The COVID-19 pandemic may have put a damper on the ‘Day of the Seafarer’ celebration (25th of June). Still, the well-worn expressions of love and concern for the men and women who work at sea have kept flowing. It is an annual act the International Maritime Organization wants everyone to get into — and many are complying. Amid the brouhaha, has anyone asked why the event is spearheaded by the IMO and not by the International Labour Organization (ILO)?

I first raised the point in my blog post of 24th June 2016, in which I asked:

Indeed, why not the ILO, the UN agency dealing with labour standards and promoting decent work for all women and men? Is it not the ILO that sanctified seamen’s rights through ILO Maritime Labour Convention, 2006, and similar treaties that came before? What has the IMO got to do with the rights and welfare of seamen? (‘The anomaly of the Day of the Seafarer’)

All this probably wouldn’t matter if the IMO has shown genuine concern for seafarers.
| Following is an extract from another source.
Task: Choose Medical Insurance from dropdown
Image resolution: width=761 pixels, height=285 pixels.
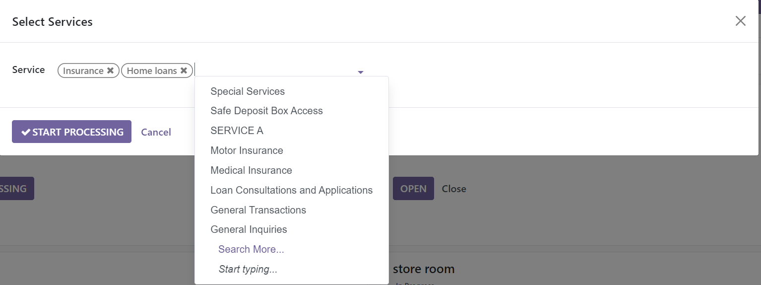Action: [x=251, y=170]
But it has not. Even now, ship officers are reeling under a training overload that is the direct result of IMO regulations. They are also having to deal with increased paper work whilst at sea — thanks or no thanks to the IMO.

What has the IMO actually done to make life less difficult for members of the merchant marine profession? It won’t even provide seafarers with free online access to the STCW and other IMO conventions, in contrast to the ILO free access policy on ILO protocols.

As things stand, the ‘Day of the Seafarer’ is an anomaly — no less so than if the celebration of Juneteenth ( Emancipation Day for African-Americans) were to be led by a white supremacist group. But let not such considerations spoil the fun. Let the sweet words flow.